Esto último demuestra que, una vez el apoyo social a la causa medioambiental decreció después de la crisis energética (aprovechada por demagogos para sembrar el pánico), el poder abandonó paulatinamente su compromiso con el medio ambiente. Un cambio observable en Nixon, pero mucho más en los posteriores presidentes.
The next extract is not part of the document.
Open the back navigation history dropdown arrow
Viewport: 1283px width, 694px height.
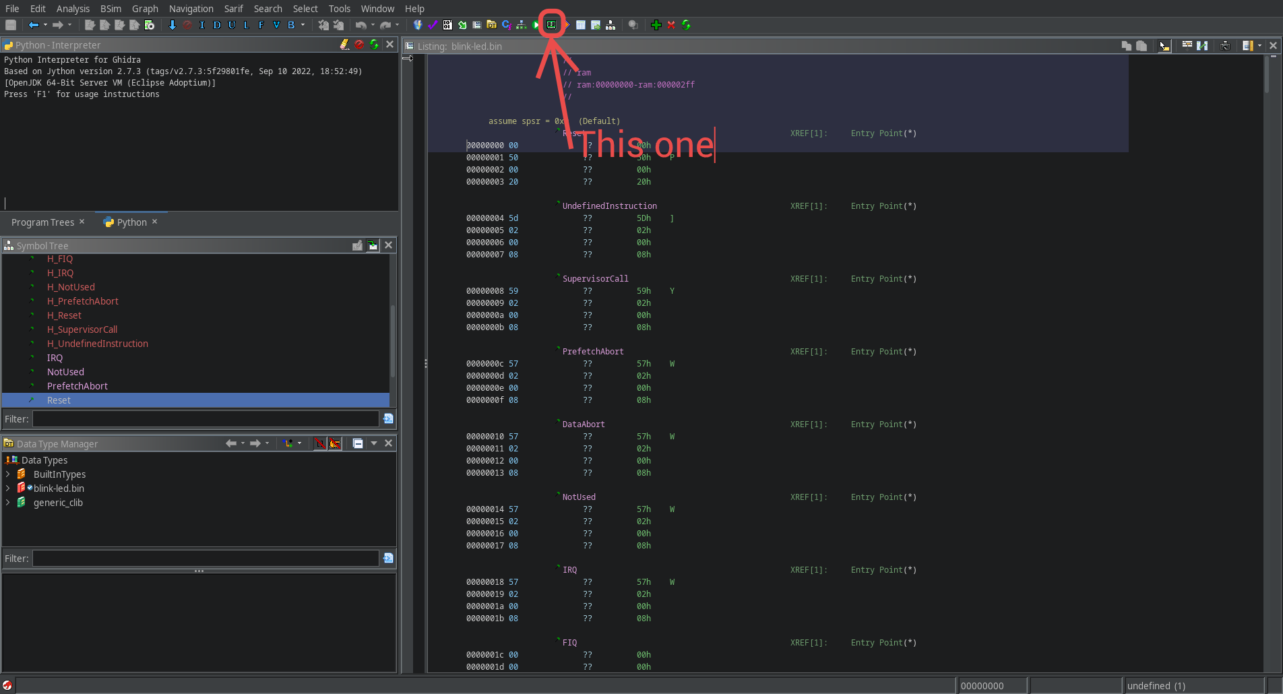[45, 25]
Las consecuencias que va a tener para la democracia estadounidense la llegada al poder de los conservadores republicanos en los años ochenta van a ser terribles. La administración Reagan será el primer ejemplo de que algo se había quebrado en la democracia más importante del mundo. No era solo que las agresiones estadounidenses estuvieran intensificándose de nuevo, sino que, además, los valores reaccionarios patrocinados por grandes empresas eran asumidos por este gobierno. «Government is not the solution, is the problem» —decía Reagan—. En el aspecto medioambiental, el enemigo eran las medidas que se habían implementado durante la era Nixon; el mismo Nixon que había iniciado una etapa que muchos consideraban como un peligro para las libertades de los americanos, y que desafiaba parte de los valores del excepcionalismo estadounidense.
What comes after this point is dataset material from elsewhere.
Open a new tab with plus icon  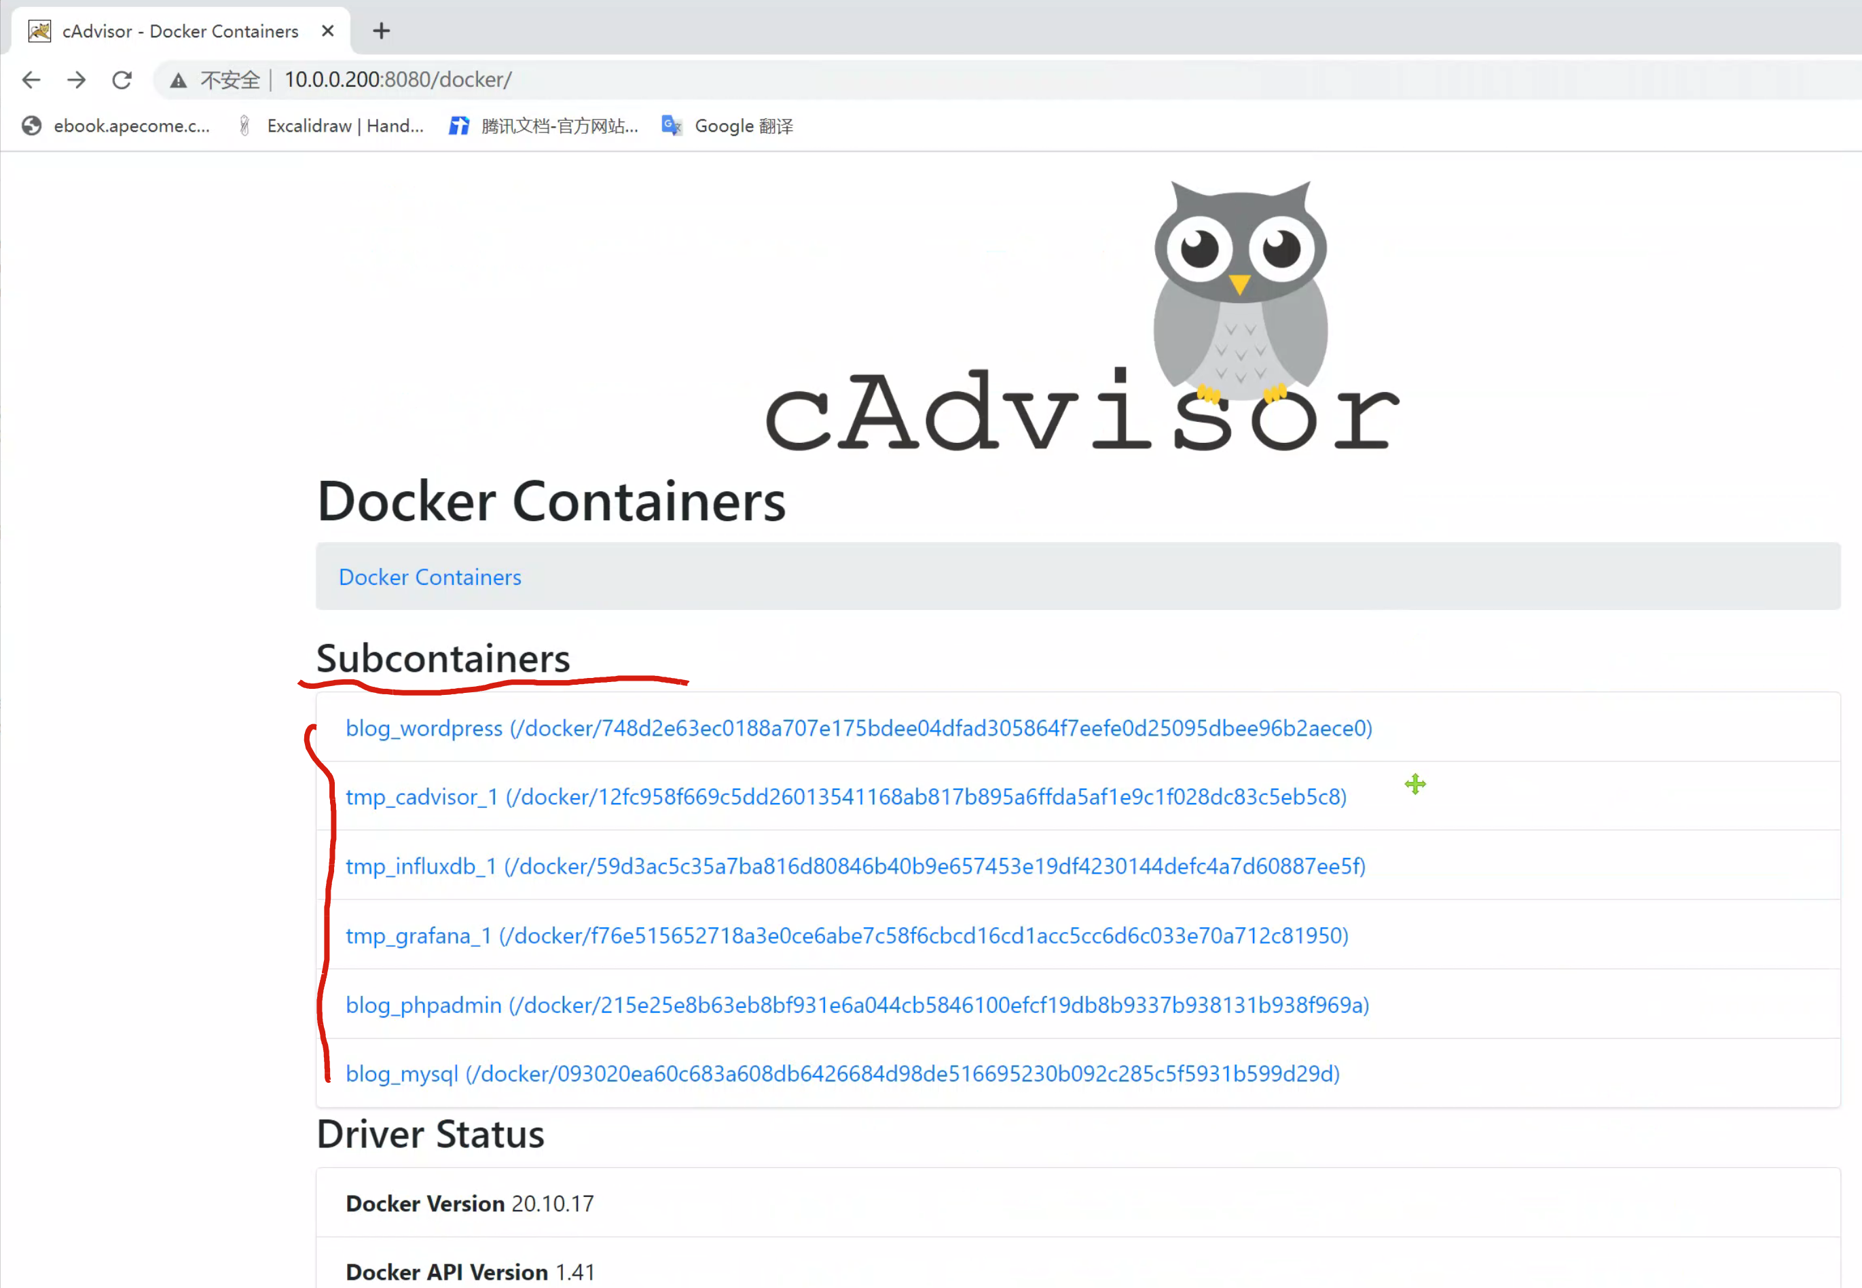point(382,31)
La nueva administración reaccionaria se dio cuenta de que era hora de hacer bandera de una guerra cultural que tendría muchísimos frentes. El más comentado siempre es el Gobierno y una idea confusa del concepto de libertad, aunque otros frentes, como la ciencia y la cruzada contra la élite progresista, son incluso más importantes. Aunque fuera un movimiento reaccionario y promocionado por empresas como Exxon Mobil, la campaña era inteligente y se aprovechaba de que los avances medioambientales podían perjudicar a los trabajadores. Lo cual lleva a una lección que sigue teniendo vigencia: cuando se hace una transición hacia otro modelo o tiene lugar una crisis económica, el Gobierno no tiene más remedio que intervenir e involucrarse completamente en la economía para salvar a las personas que se ven perjudicadas con los nuevos cambios y evitar una campaña de desinformación que se alimenta muy fácilmente de la gente que se queda por el camino.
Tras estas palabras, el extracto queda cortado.